> [EXTRAIT FOURNI]:

Cette annexe tente de mettre au clair les possibilité de sanctionner les actes de contrefaçon numérique par la voie de contraventions. Sur le principe, on peut aisément déclasser la contrefaçon de la qualification actuelle de délit à une contravention. L’émission de cette contravention peut alors ressortir de deux logiques : 

La voie normale est l’identification de faits susceptibles d’être des infractions par un agent de police judiciaire qui émet la contravention, puis l’intervention d’un juge, qui constate l’infraction et détermine la peine ;



La voie automatisée, choisie en matière de sécurité routière, revient à unir les phases d’émission de la contravention, de constatation puis de sanction (qui est standardisée en fonction de la nature de l’infraction) dans les mains des seuls agents de police judiciaire, et à repousser l’intervention d’un juge au stade de la contestation, en cas de refus de paiement ;

Cette dernière hypothèse est la plus intéressante pour la lutte contre la contrefaçon numérique, la première pouvant aboutir à embouteiller les tribunaux. Mais dans ce cas de procédure automatique, les garanties doivent être fortes, car l’accès au juge n’est pas de droit, les agents constatant les infractions et émettant les contraventions par eux-mêmes, ce qui est dérogatoire. Or ces pouvoirs ne peuvent ressortir à des agents privés, même assermentés, comme ceux des sociétés d’auteur. Il est nécessaire que le processus soit assuré par des agents de police judiciaire. Deux bases juridiques sont le plus souvent suggérées pour établir cette contravention : la sécurisation du poste sur le fondement de l’article L. 335-12 du cpi ; l’acte de contrefaçon, c’est-àdire l’utilisation d’une oeuvre sans autorisation des ayant droits.

> [CONSIGNE A]: D'après l'extrait fourni, à qui la voie automatisée confie-t-elle l'émission de la contravention, la constatation et la sanction ?
> [CONSIGNE B]: Écrivez la suite du texte sur les contraventions pour contrefaçon numérique, à partir de sa dernière phrase.

> [DONNÉES FOURNIES]:
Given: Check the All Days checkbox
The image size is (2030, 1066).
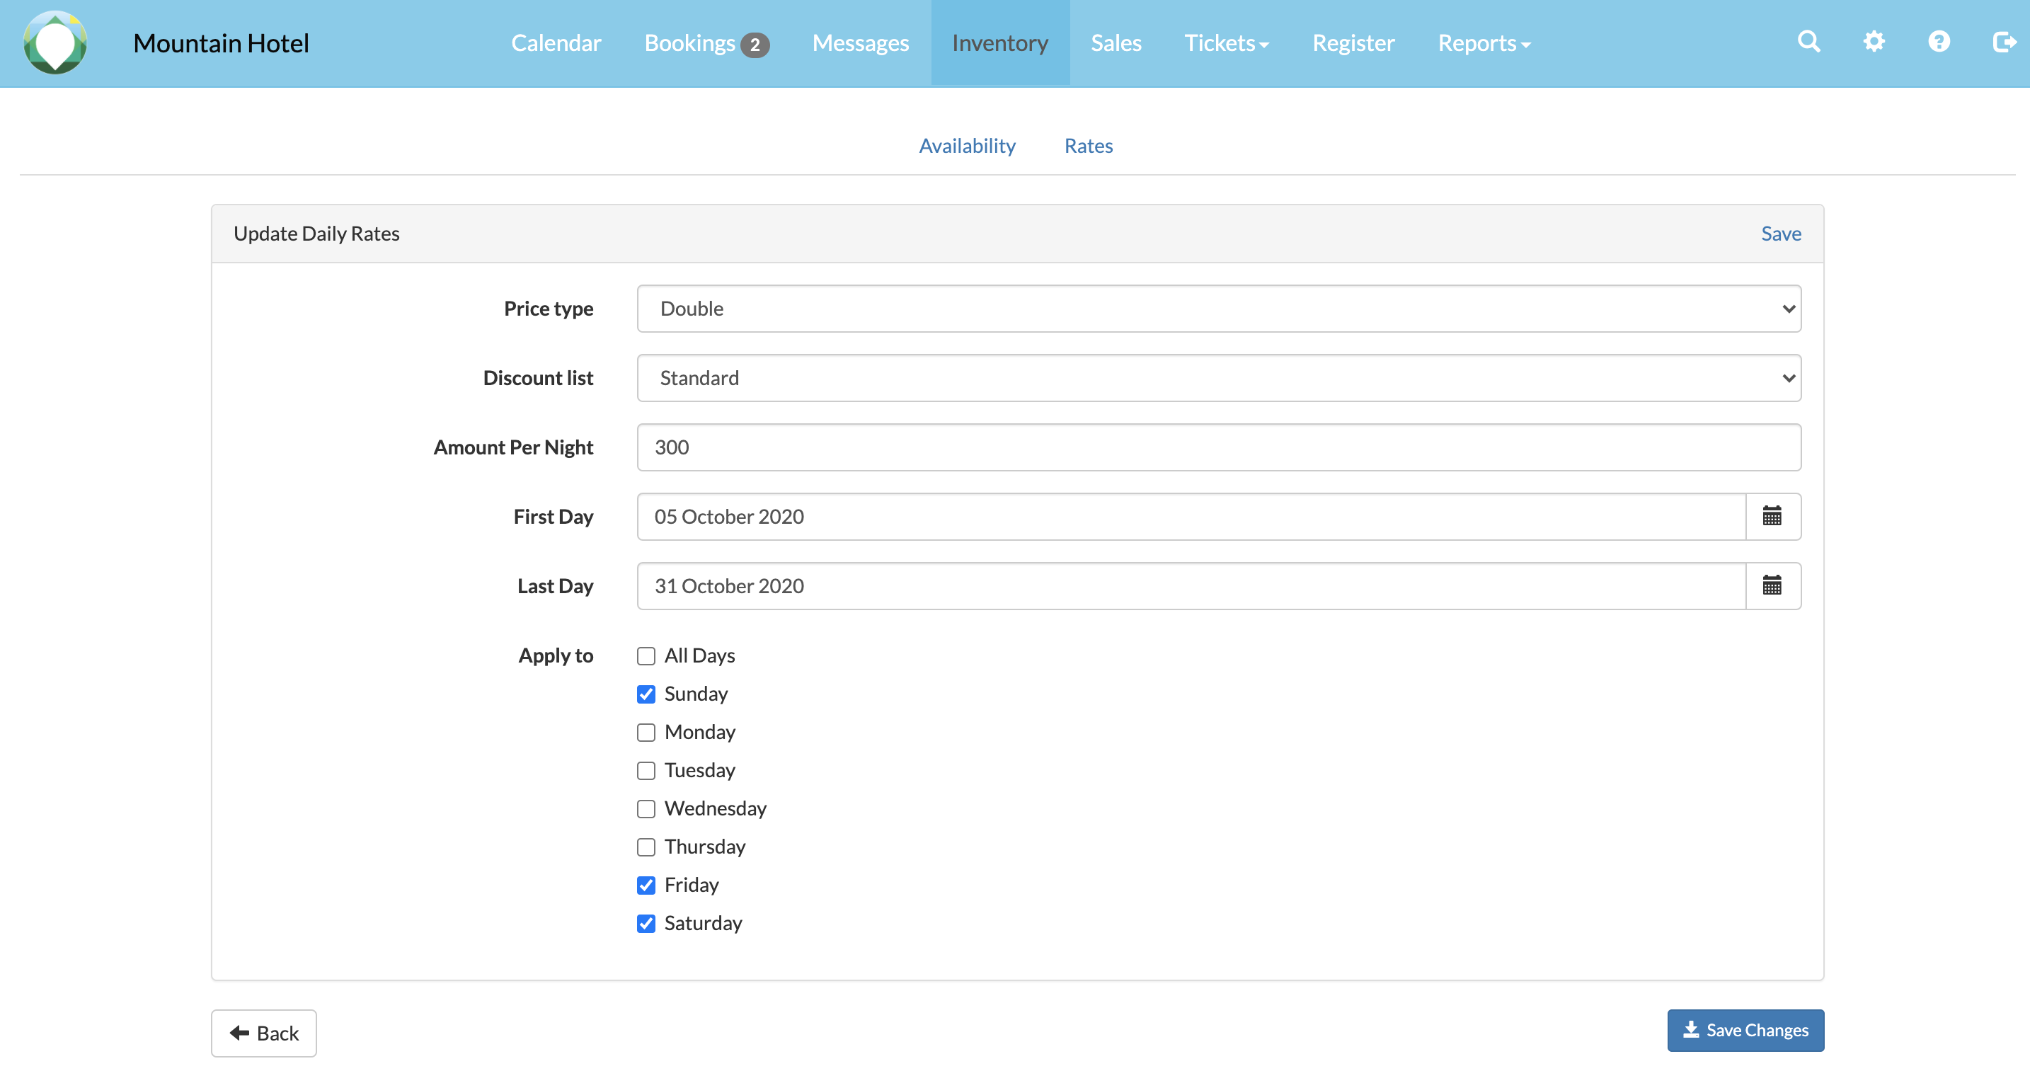Looking at the screenshot, I should tap(646, 656).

> [RÉPONSE A]: Aux seuls agents de police judiciaire.

> [RÉPONSE B]:
La sécurisation du poste pose en l’état difficulté, car le caractère pénal29 de l’actuel article L. 335-12 du code de la propriété intellectuelle n’est pas, comme il a été dit dans le rapport, clairement établi, au regard notamment du principe de personnalité de la peine – même s’il est vrai qu’il existe une présomption de responsabilité du titulaire de la carte grise pour certaines contraventions au code de la route, mais dans des conditions très encadrées (cf. art. L. 21-2 du code de la route).



L’acte de contrefaçon serait une base plus solide. S’il y a déclassement général de tous les actes illégaux de contrefaçon de délit en contravention, aucune difficulté n’existe au regard de la jurisprudence du Conseil constitutionnel relative à la loi du 1er août 2006. Si un déclassement partiel est envisagé, il convient alors d’assurer l’égalité devant la sanction en ne fixant pas une règle qui discriminerait une technique spécifique. Des pistes sont envisageables (téléchargement ; mise à disposition ; téléchargement/mise à disposition avant sortie d’un film en salle ; des critères de volume ne peuvent être exclus ; ...).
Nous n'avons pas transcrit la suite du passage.